Using Google Analytics to Track Email Campaigns

In past articles I talked about using Google’s URL builder to track traffic from paid search channels outside Adwords (like MSN and Yahoo for example.)

In this article I thought I’d quickly show you how you can apply that same technique toward tracking of email campaigns as visitors have asked this as well.

Remember, generally Google Analytics looks for a few basic values in each link (yes you can track more items, but these are the basics.) The three basic pieces of information Google looks for in links is the campaign source, campaign medium and campaign name. The actual Google variable representations are listed below as a refresher but I have included some text that will help you from the email perspective.

  1. Campaign Source (utm_source). This identifies the name of your email marketing system, such as ConstantContact. If you don’t use a thirds party email marketing system, you can label your campaign source something general like ‘Email Marketing’.

  2. Campaign Medium (utm_medium). This identifies the campaign instrument used. In the case of email marketing, your medium is ’email’.

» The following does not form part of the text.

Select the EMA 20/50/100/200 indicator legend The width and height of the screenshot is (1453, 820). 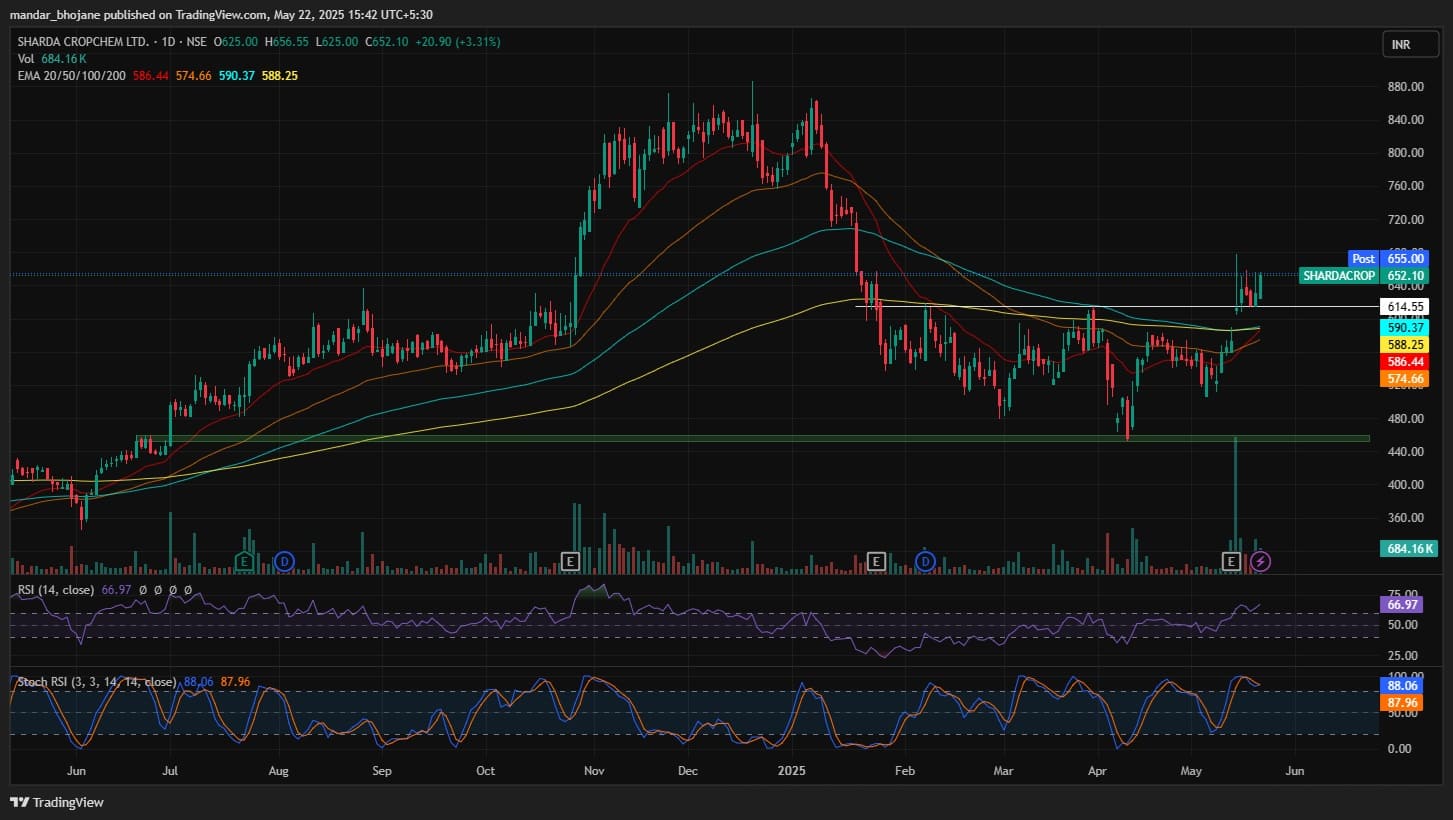coord(72,76)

  3. Campaign Name (utm_campaign). This identifies the name of your campaign. The Campaign Name helps you differentiate between various campaigns or unique messages within each. Most Email Marketers use their message subject line or other identifying value for this parameter.

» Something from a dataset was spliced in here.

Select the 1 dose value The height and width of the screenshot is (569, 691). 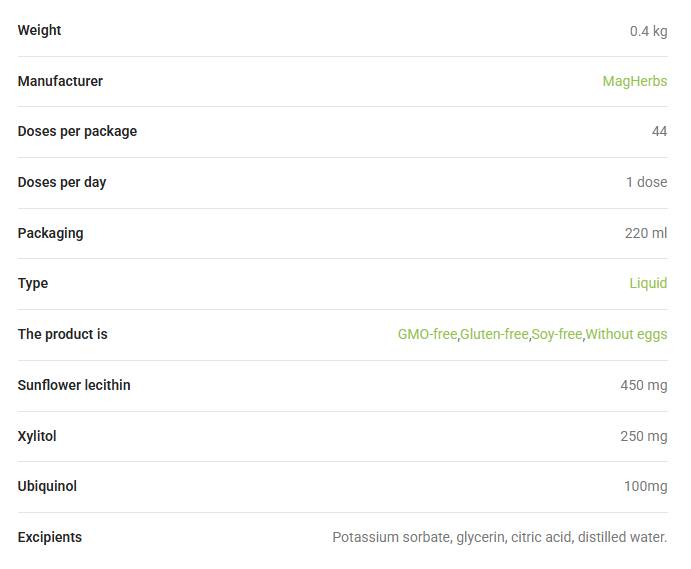(x=646, y=182)
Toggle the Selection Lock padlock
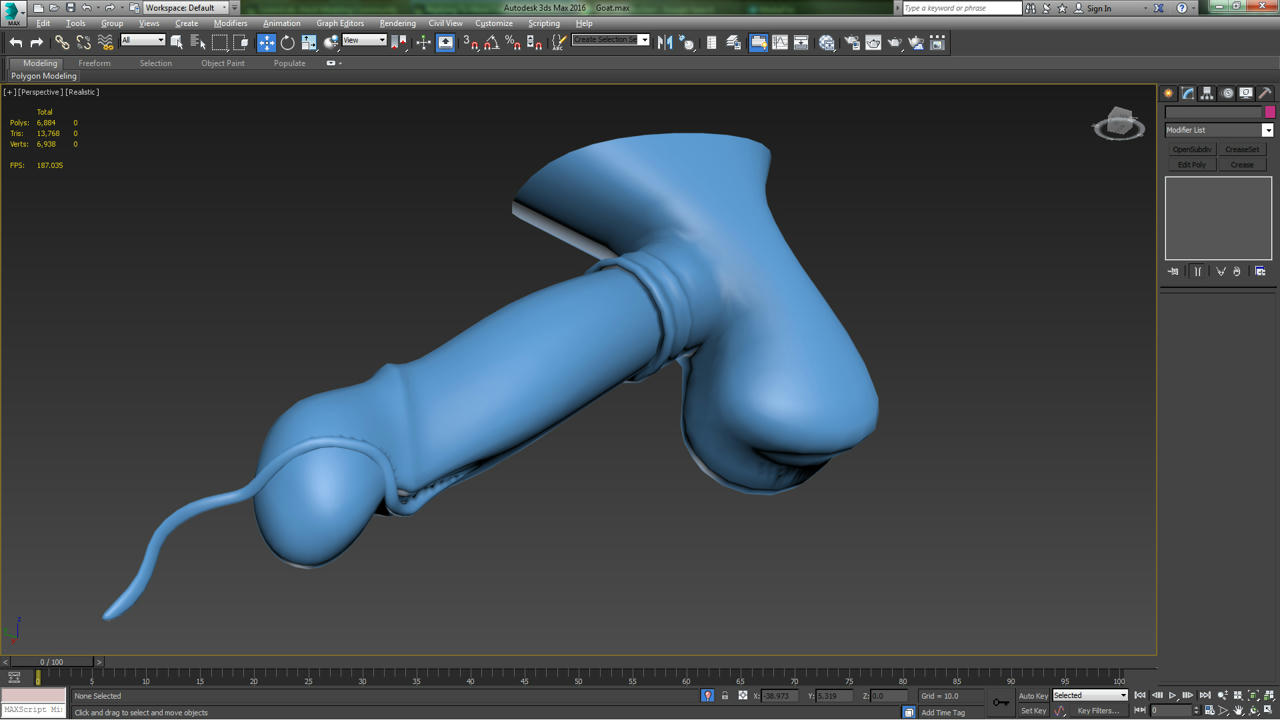The height and width of the screenshot is (720, 1280). (x=725, y=695)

Here’s what the URL Builder might look like with those three variables filled in for an Email campaign:

emailtrackingGA

Viewing Email Campaign Results

Once you have built your url and inserted it into the proper location within your email, tracking will automatically begin. With the tracking results you can find out a number of things including: which links were most popular with your recipients, when they visited your website, how long they stayed and where they navigated following arrival.

With this information you can refine your future email marketing to gain better results.

How to view campaign results in Analytics:

  1. Log into your Google Analytics account.

  2. Click ‘Traffic Sources’ from your Dashboard.

  3. View your ‘Top Traffic Sources’ or click ‘View Full Report’ to see all traffic sources.

  4. Locate and click the link identifying your email marketing Campaign Source. In our example above, your Campaign Source is your email marketing product, i.e. ConstantContact, or ‘Email Marketing’.

On your Campaign Source page, Google Analytics provides details on the number of visitors generated by your campaign, the number of pages they visited, average time on your website, percent of new visitors to your website and the average bounce rate.

Campaign managers can also drill-down using the segments drop-down menu. This provides even greater detail on individual campaigns, keywords, geographic regions, browser types, operating systems and visitor activity, like the most popular landing and exit pages. Each results page provides the means to drill-down even further and fine-tune your data.

Here is what the top level report might look like when segmented by ‘Source’ in Google Analytics:
emailtrackingGA2

Here is what the top level report might look like when segmented by ‘Medium’ in Google Analytics:
emailtrackingGA3

Here is what the top level report might look like when segmented by ‘Campaign’ in Google Analytics:
emailtrackingGA4

To get more detailed information on each you can further filter, segment, etc… and even drill down by clicking the link to the page you want to see more information on.

Now, if you haven’t had the ability to do so already, you can get better metrics from your email campaigns within Google Analytics.

Got any other ideas for email tracking with GA? Post your ideas below. I’d like to hear them.